What you need to do:
Pull every line containing "This" from the entries.

Extracted records:
::::::

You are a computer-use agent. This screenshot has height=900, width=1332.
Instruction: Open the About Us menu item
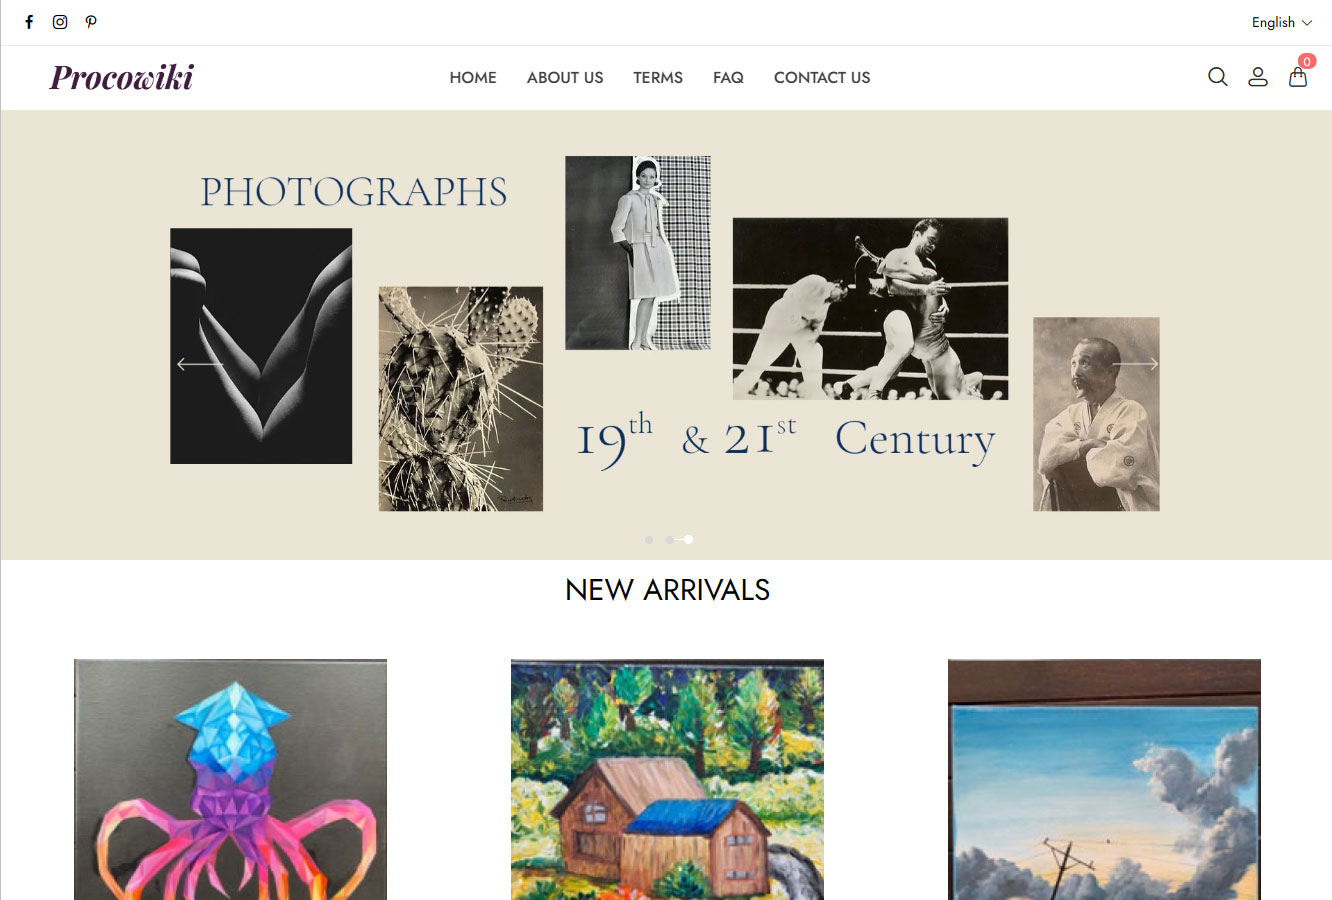point(565,78)
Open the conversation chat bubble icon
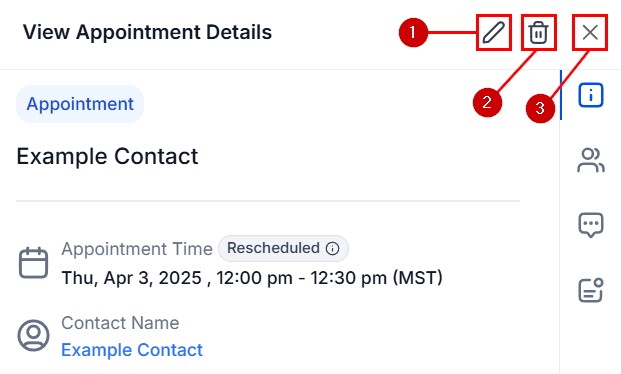 [x=591, y=225]
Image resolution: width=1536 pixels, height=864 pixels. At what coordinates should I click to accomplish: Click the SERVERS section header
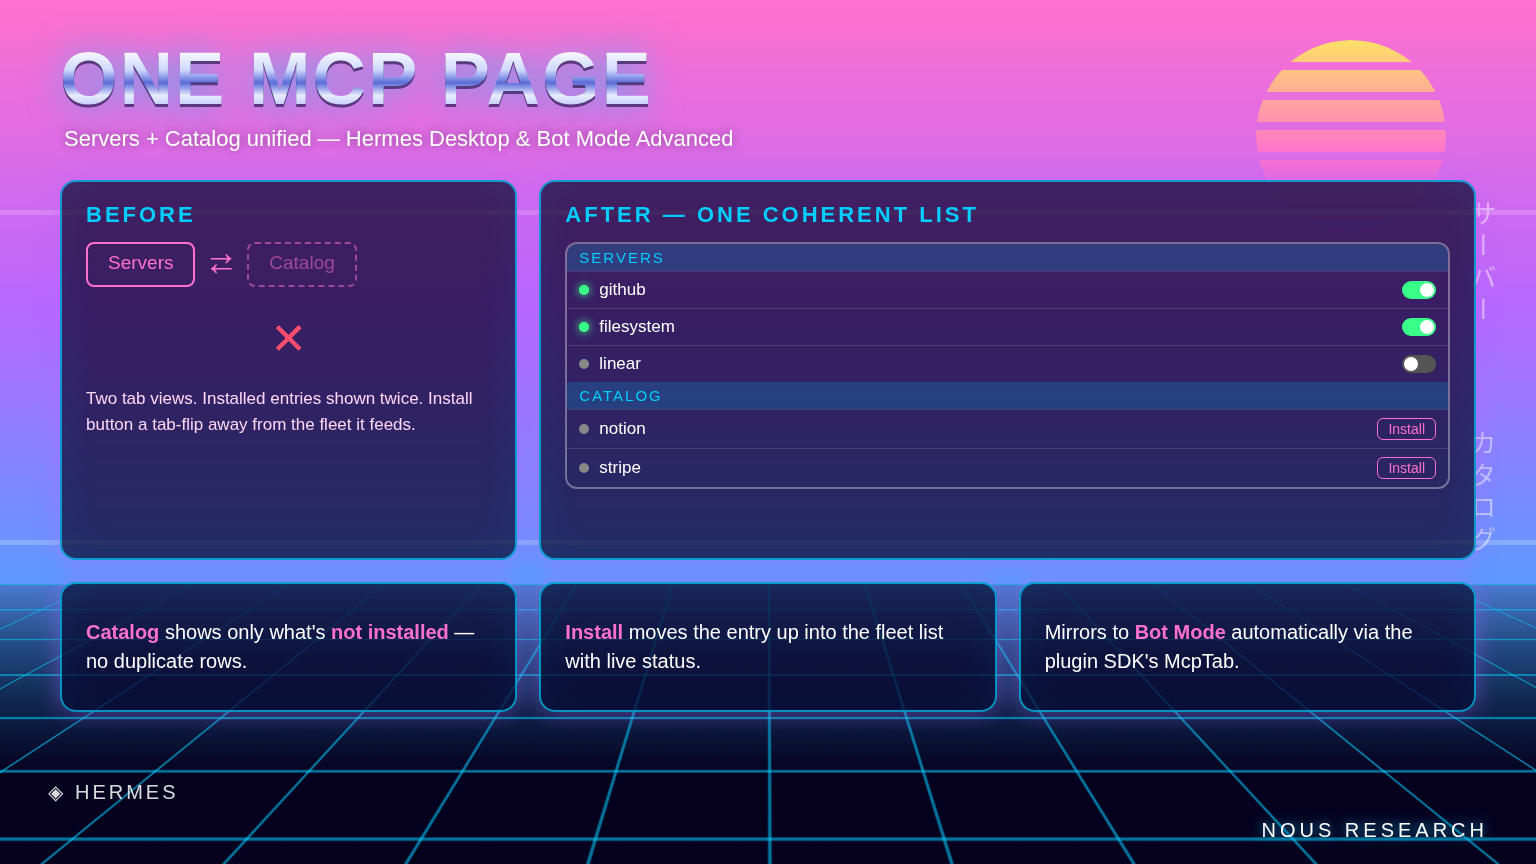(1007, 258)
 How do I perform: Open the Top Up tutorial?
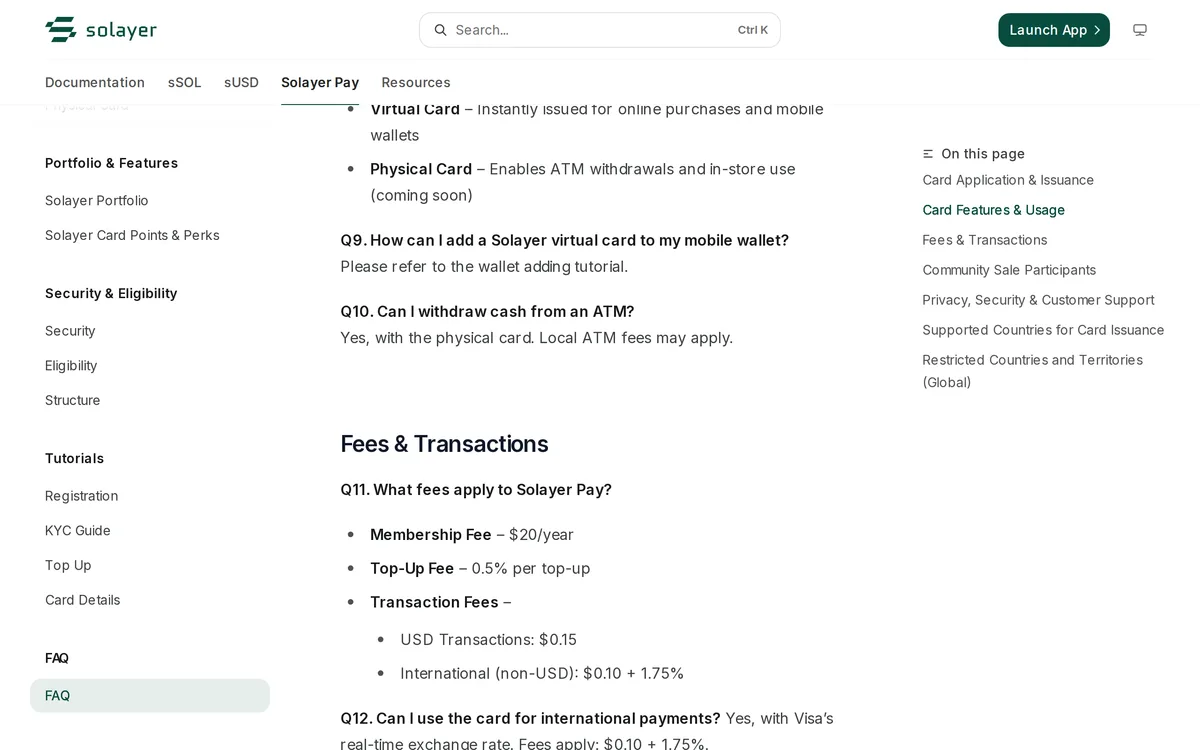(68, 565)
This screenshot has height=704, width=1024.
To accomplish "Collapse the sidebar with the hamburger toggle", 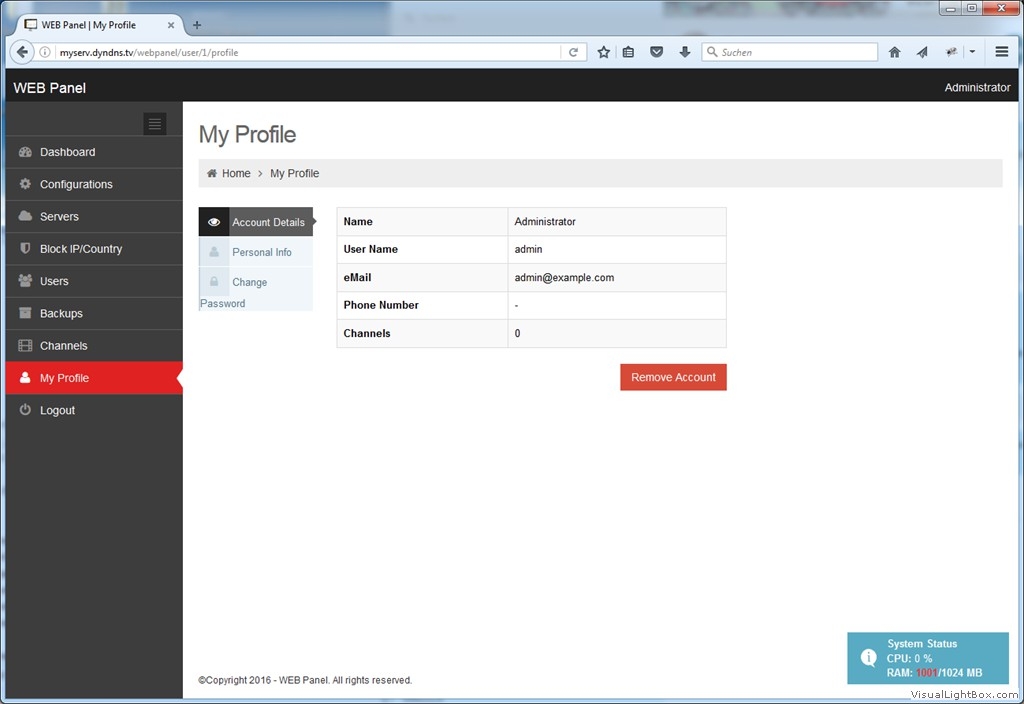I will point(155,123).
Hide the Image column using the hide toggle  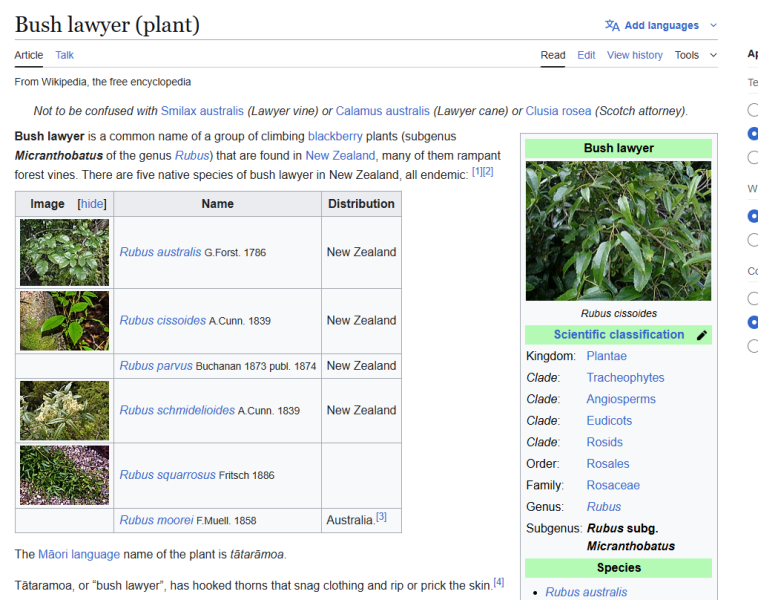[x=92, y=204]
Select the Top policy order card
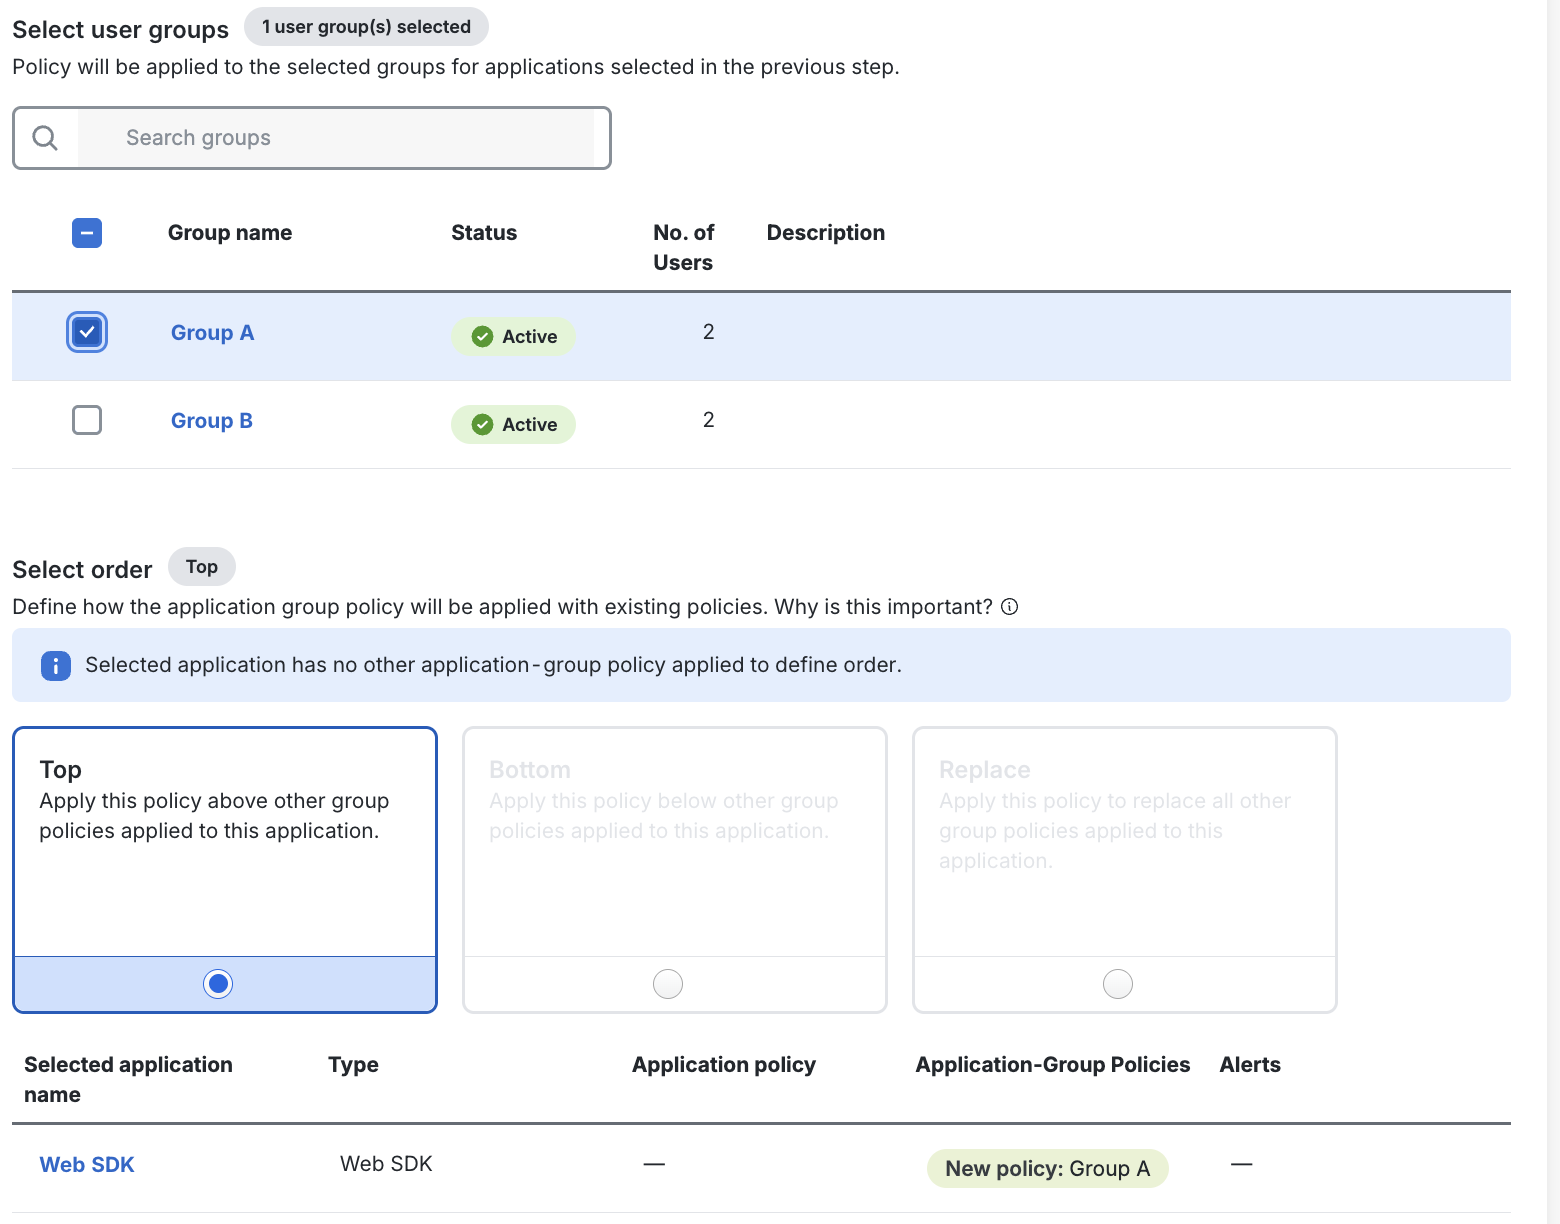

::::::

Task solution:
You are a computer-use agent. This screenshot has height=900, width=1332.
This screenshot has height=704, width=1024.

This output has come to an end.